Seattle – In two separate criminal cases, Western Washington artists are charged with violating the Indian Arts and Crafts Act (IACA) by representing themselves as Native American artists, when they have no tribal membership or heritage, announced U.S. Attorney Nick Brown. The men, 52-year-old Lewis Anthony Rath, of Maple Falls, Washington, and 67-year-old Jerry Chris Van Dyke aka Jerry Witten, of Seattle, made their initial appearance on the complaints in U.S. District Court in Seattle at 2:00 PM December 10th.

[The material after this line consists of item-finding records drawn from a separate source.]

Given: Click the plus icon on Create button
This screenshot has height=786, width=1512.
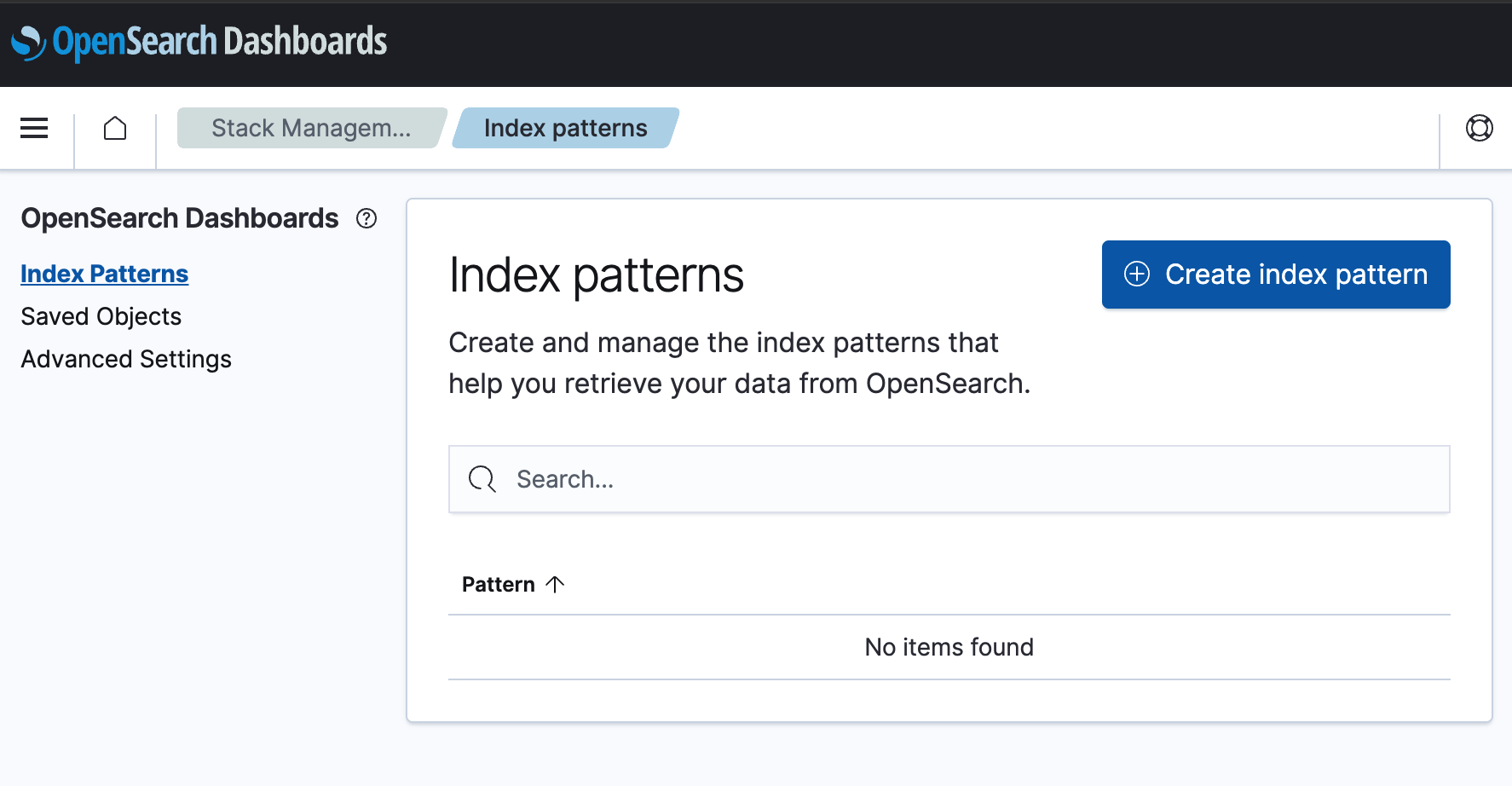Looking at the screenshot, I should 1137,275.
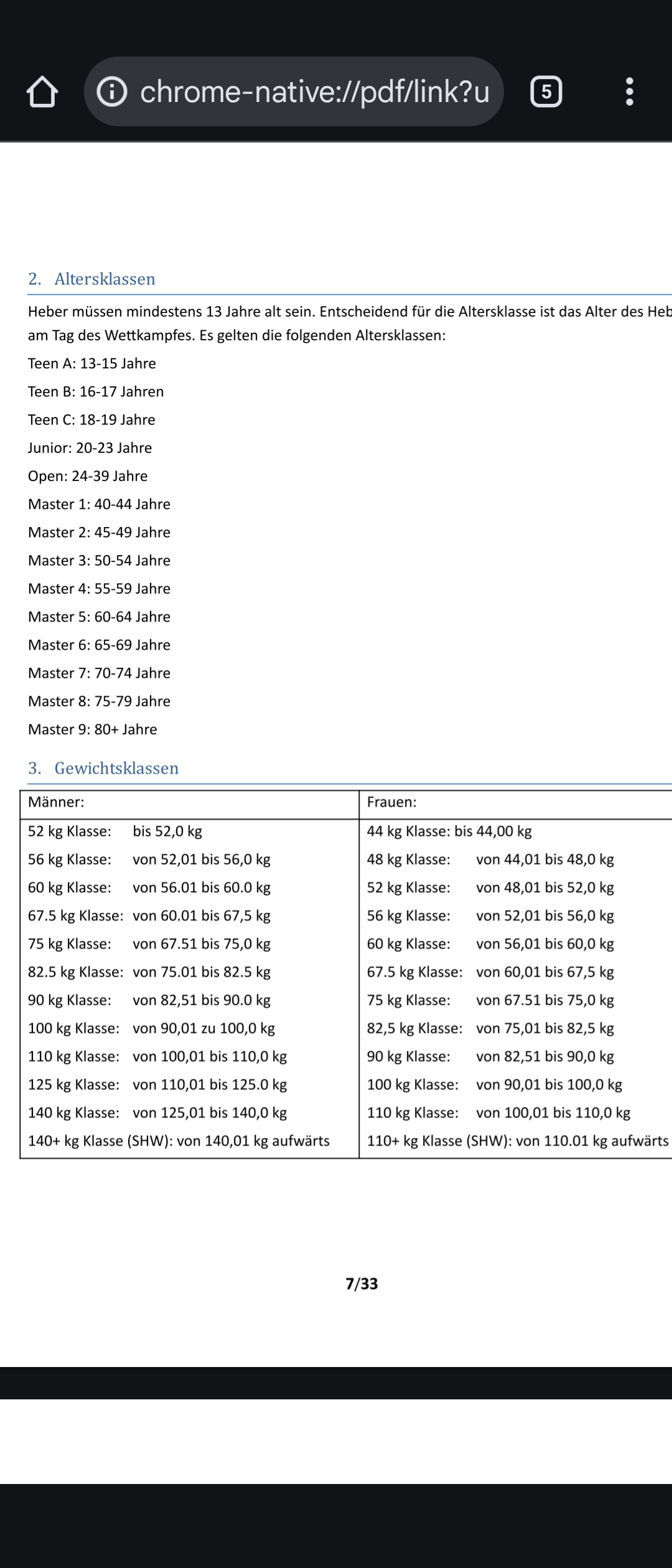Image resolution: width=672 pixels, height=1568 pixels.
Task: Tap the "2. Altersklassen" section heading
Action: click(92, 279)

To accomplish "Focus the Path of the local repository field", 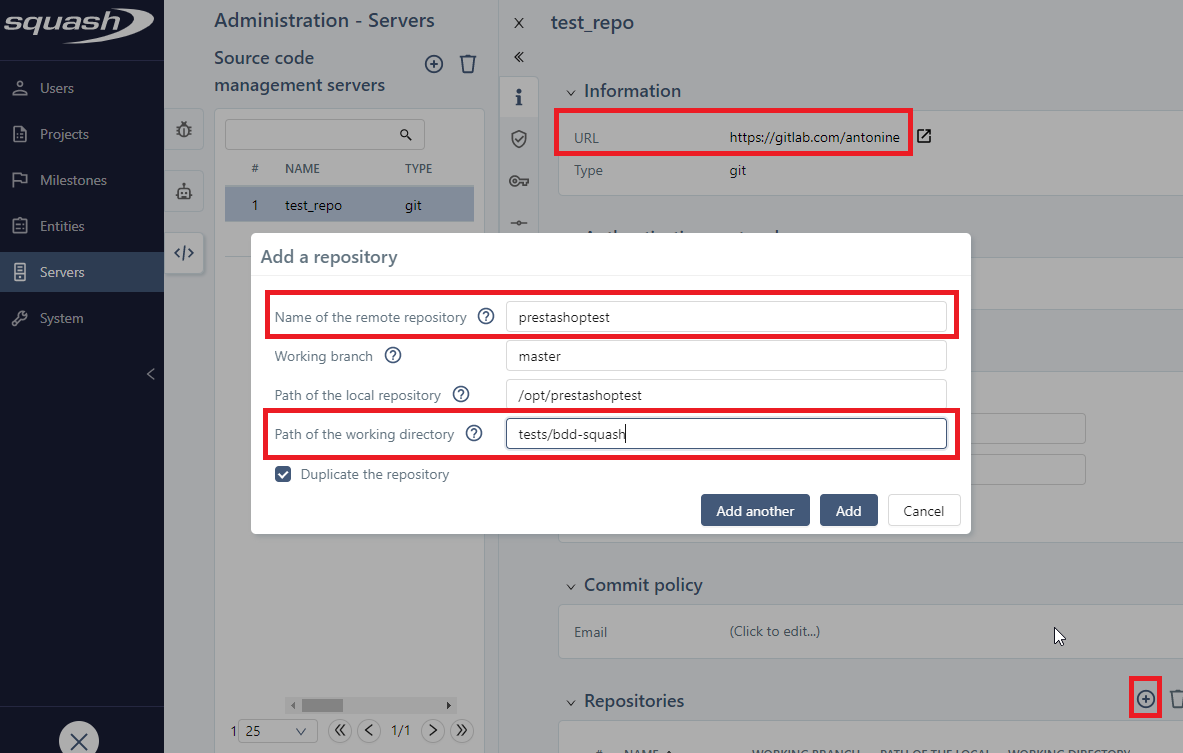I will click(x=725, y=395).
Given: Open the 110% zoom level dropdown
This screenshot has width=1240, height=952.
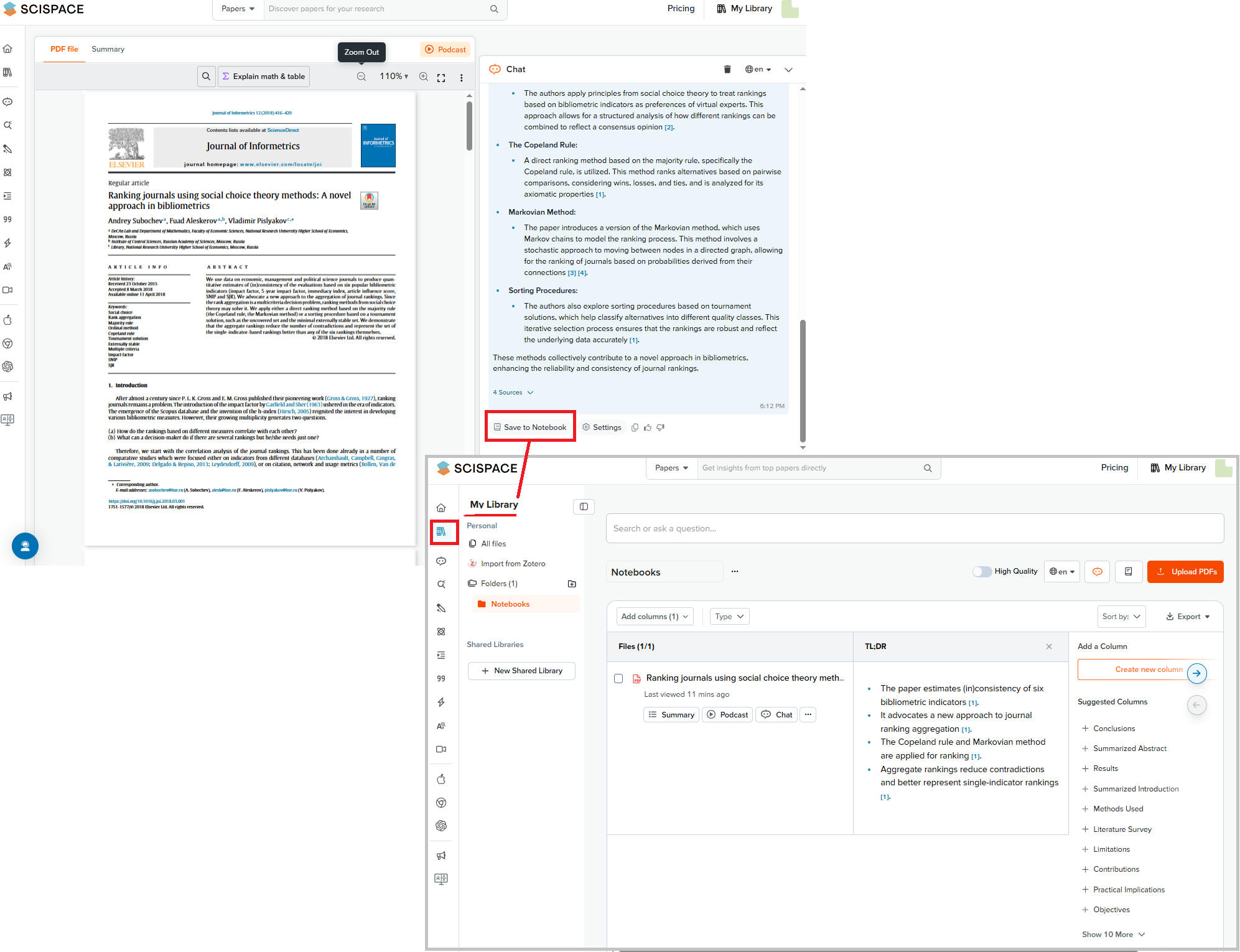Looking at the screenshot, I should point(394,77).
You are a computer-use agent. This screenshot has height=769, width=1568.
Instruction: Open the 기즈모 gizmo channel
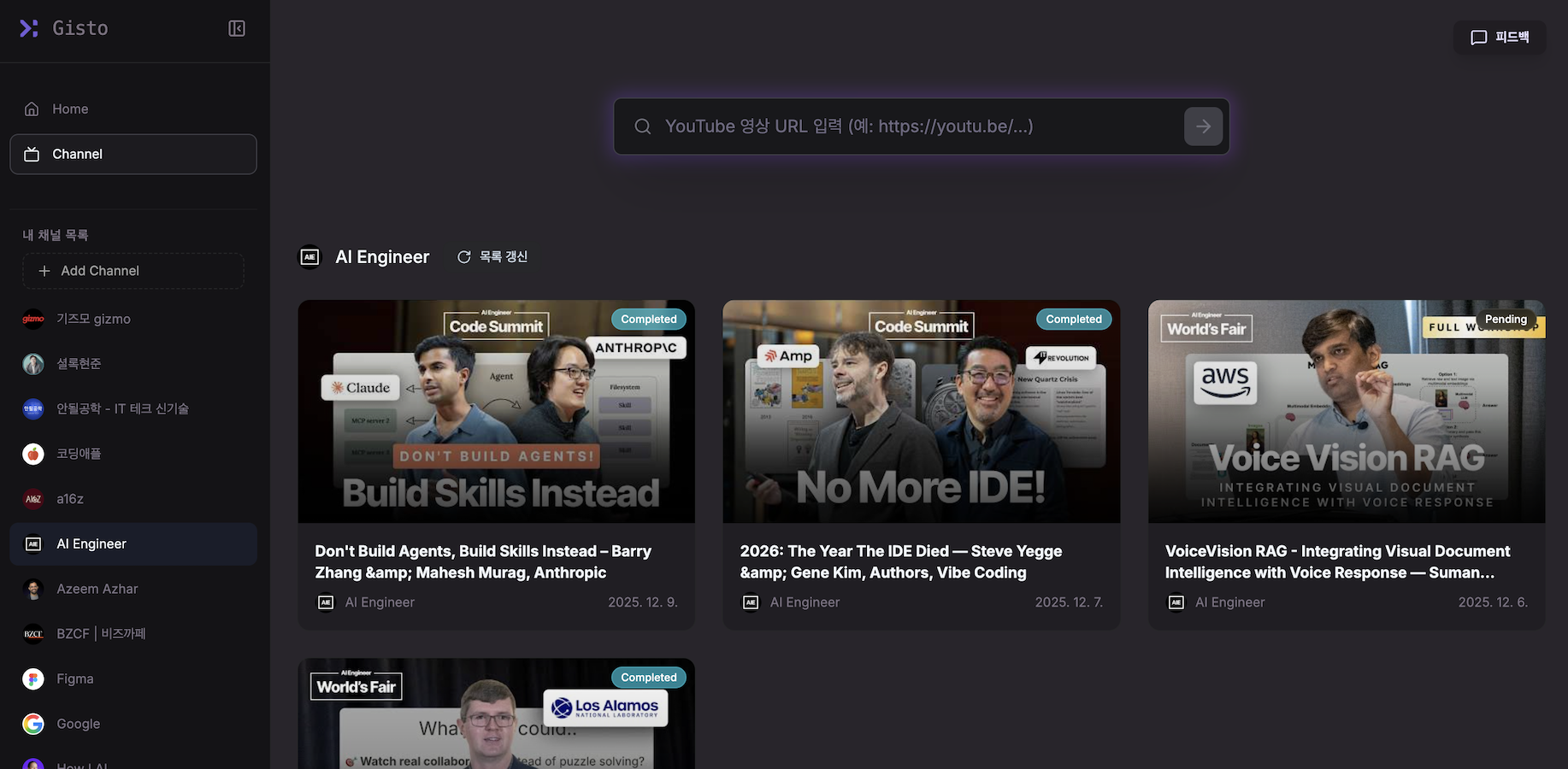tap(133, 319)
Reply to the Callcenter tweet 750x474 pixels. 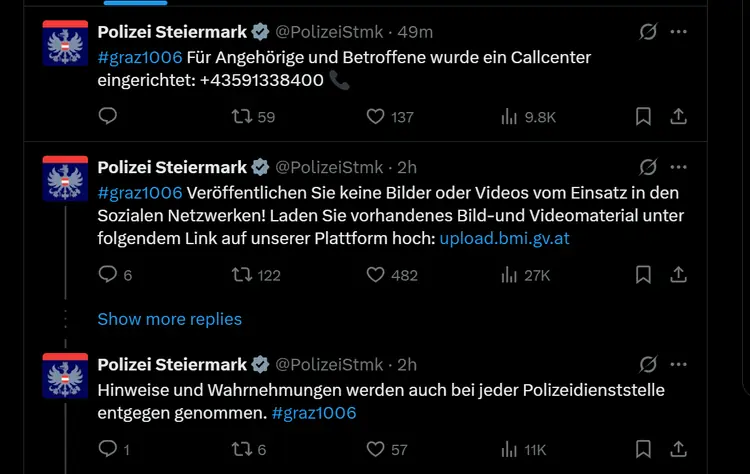pos(108,116)
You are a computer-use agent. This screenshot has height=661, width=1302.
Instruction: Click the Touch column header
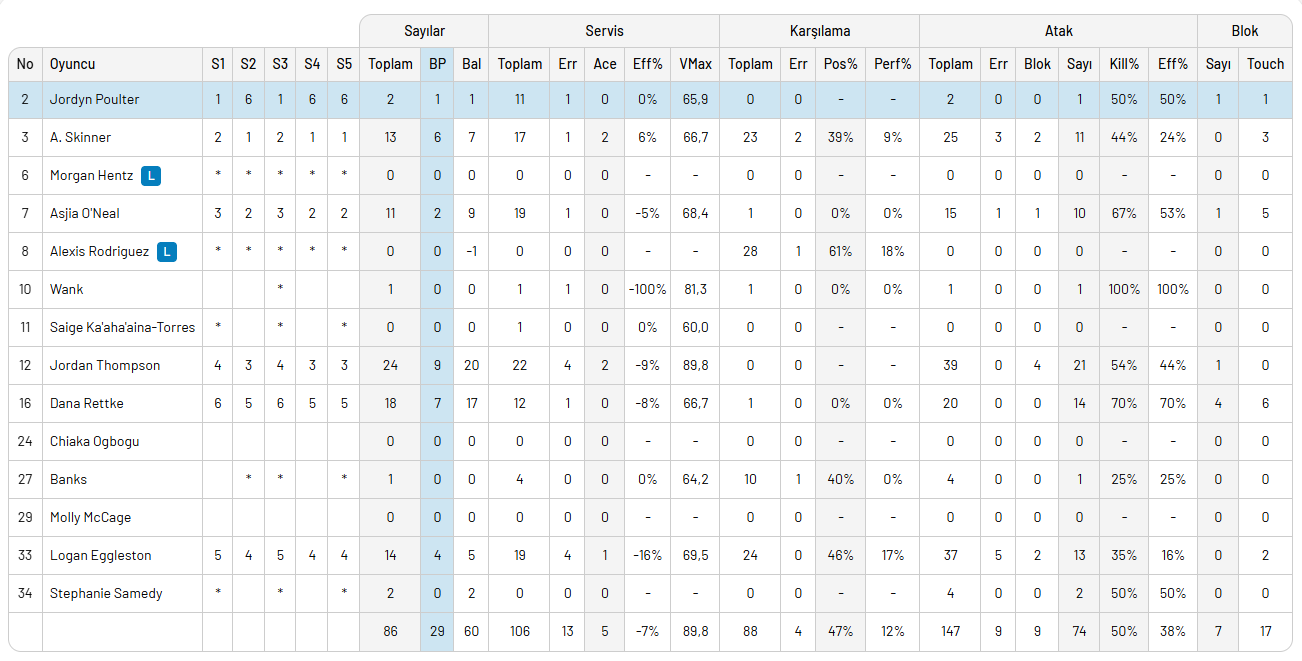(1265, 64)
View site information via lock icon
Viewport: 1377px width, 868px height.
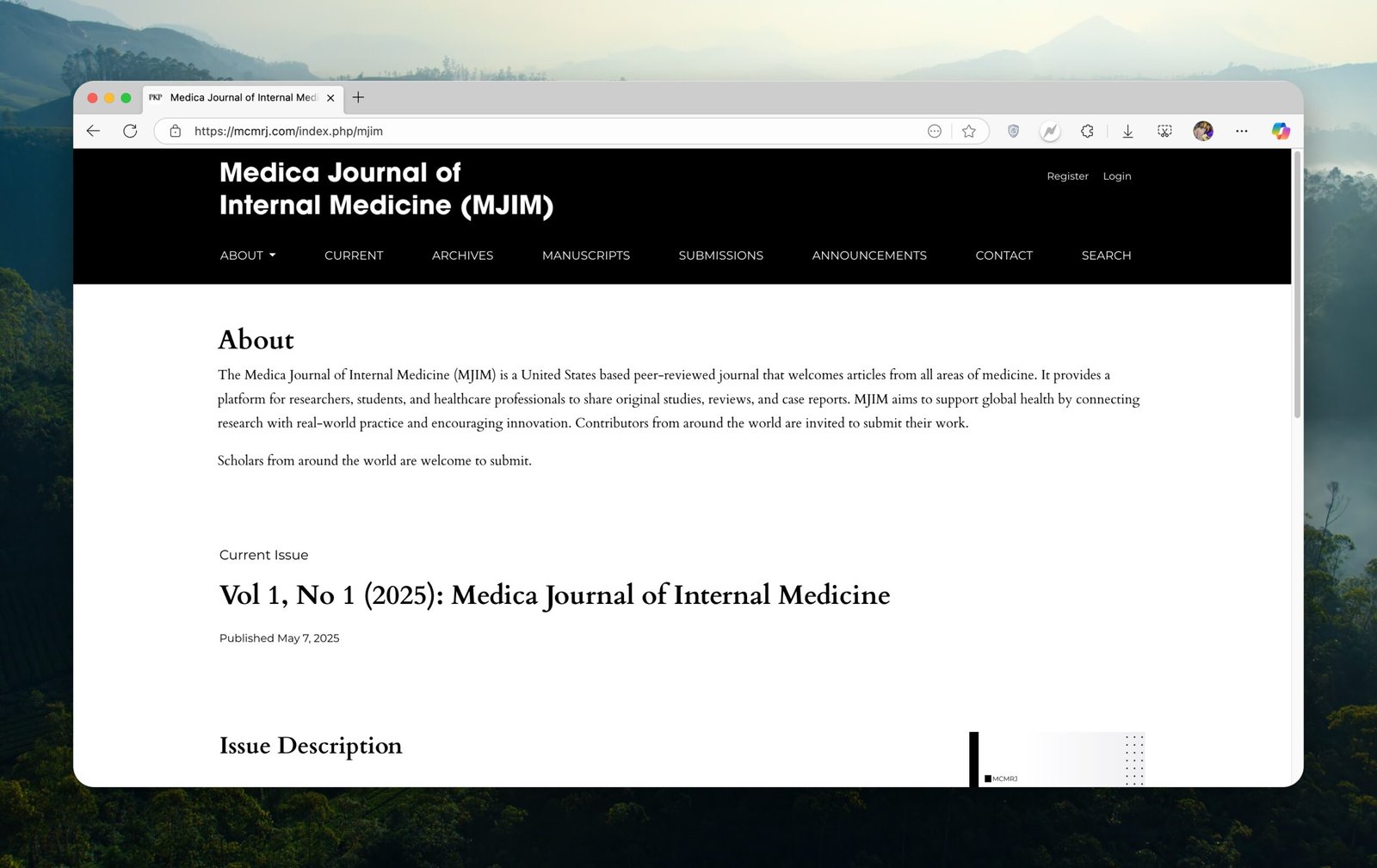(176, 131)
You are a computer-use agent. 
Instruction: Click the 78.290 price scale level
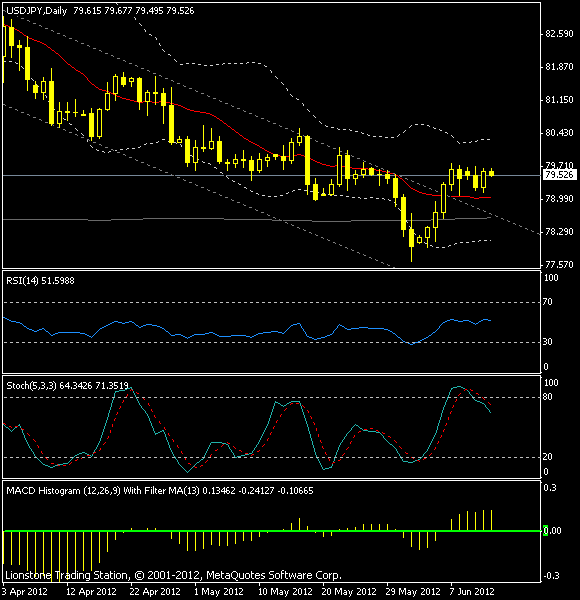(x=559, y=232)
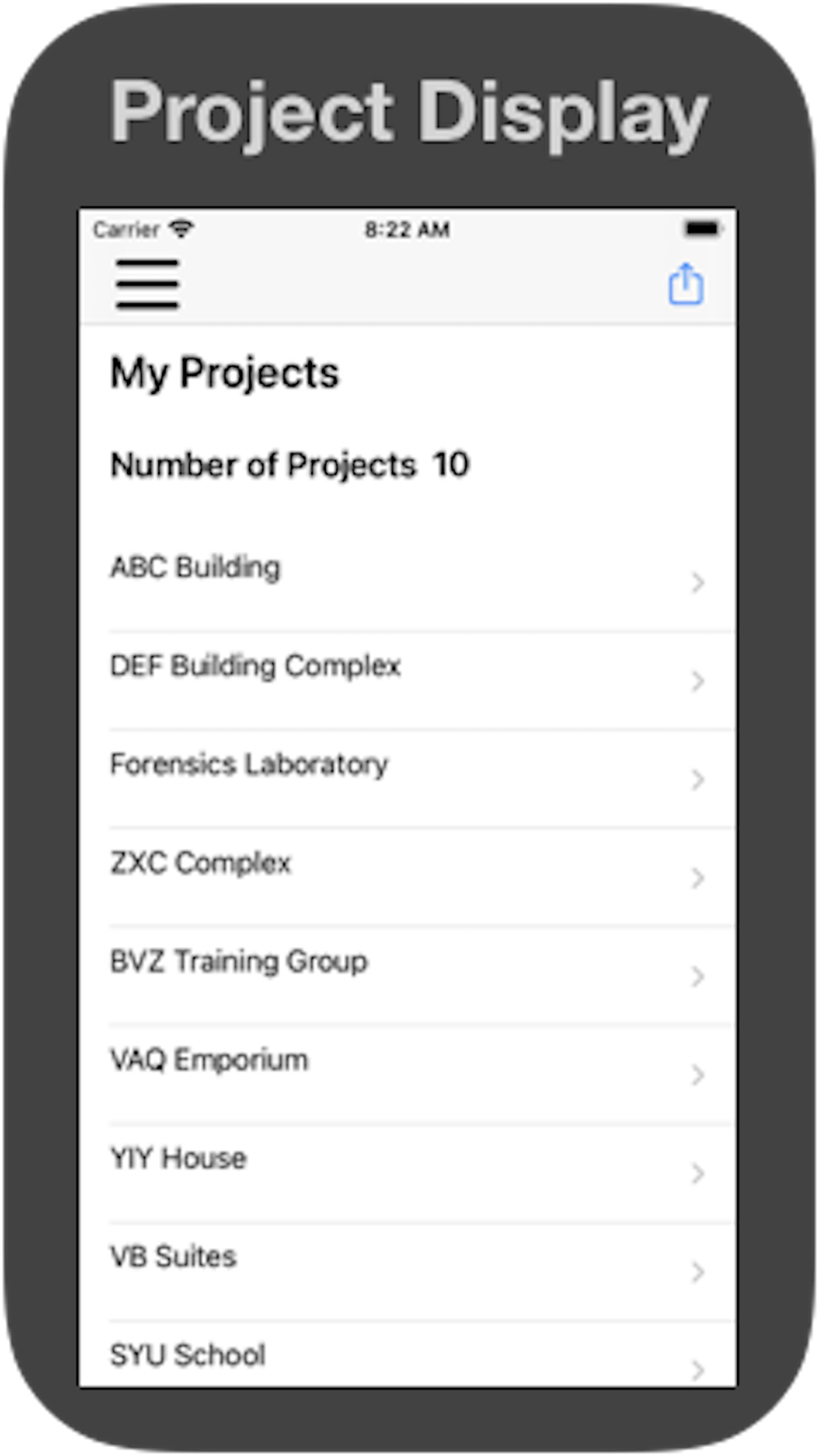Open BVZ Training Group project
Viewport: 819px width, 1456px height.
pyautogui.click(x=408, y=976)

“Our special agents investigate crimes that violate the Indian Arts and Crafts Act on behalf of the U.S. Department of the Interior and the Indian Arts and Crafts Board,” said Edward Grace, Assistant Director of the U.S. Fish and Wildlife Service Office of Law Enforcement. “By flooding the market with counterfeit Native American art and craftwork, these crimes cheat the consumer, undermine the economic livelihood of Native American artists, and impairs Indian culture. We thank the Indian Arts and Crafts Board and the U.S. Department of Justice for their assistance with these investigations.”
The investigation of Jerry Van Dyke began in February 2019, when the Indian Arts and Crafts Board received a complaint that Van Dyke was representing himself as a Nez Perce Indian Artist, when in fact, he is not an enrolled tribal member. Investigators from the U.S. Fish and Wildlife Service made undercover purchases at a gallery in the Pike Place Market area of Seattle that advertised pendants Van Dyke had made as Native American Art. Van Dyke used the name Witten for these sales. When interviewed by agents, Van Dyke admitted knowing about the Indian Arts and Crafts Act, and admitted he was not a tribal member. Through the gallery Van Dyke had sold more than $1,000 worth of carved pendants represented as Native American artwork based on Aleut masks.
Van Dyke is charged with two counts of Misrepresentation of Indian Produced Goods and Products.
The investigation of Anthony Rath began in May 2019, after a complaint to the Indian Arts and Crafts Board. The investigation revealed that Rath falsely represented himself to be a member of the San Carlos Apache Tribe. Undercover agents purchased a carved totem pole and necklace from the same Pike Place Market gallery for more than $1,334. Agents noticed the gallery had other carvings by Rath that were represented as Native produced. At another shop on the Seattle waterfront agents purchased another carved totem pole and a mask, again represented to be Indian produced. The biography of the artist at both shops falsely claimed that Rath was Native American. Internet sites Rath used to sell his artwork also falsely claim he is an enrolled member of the San Carlos Apache Tribe.
When agents executed a search warrant on Rath’s Whatcom County home and studio, they found he also possessed feathers from protected birds: golden eagles and other migratory birds such as hawks, jays, owls and more.
Rath is charged with four counts of Misrepresentation of Indian Produced Goods and Products, one misdemeanor count of Unlawful Possession of Golden Eagles Parts and one misdemeanor count of Unlawful Possession of Migratory Bird Parts.
Misrepresentation of Indian Produced Goods and Products is punishable by up to 5 years in prison. The misdemeanor counts related to bird parts are punishable by up to 1 year in prison.
The charges contained in the complaints are only allegations. A person is presumed innocent unless and until he or she is proven guilty beyond a reasonable doubt in a court of law.
The cases are being investigated by the National Fish and Wildlife Service. The cases are being prosecuted by Assistant United States Attorney J. Tate London.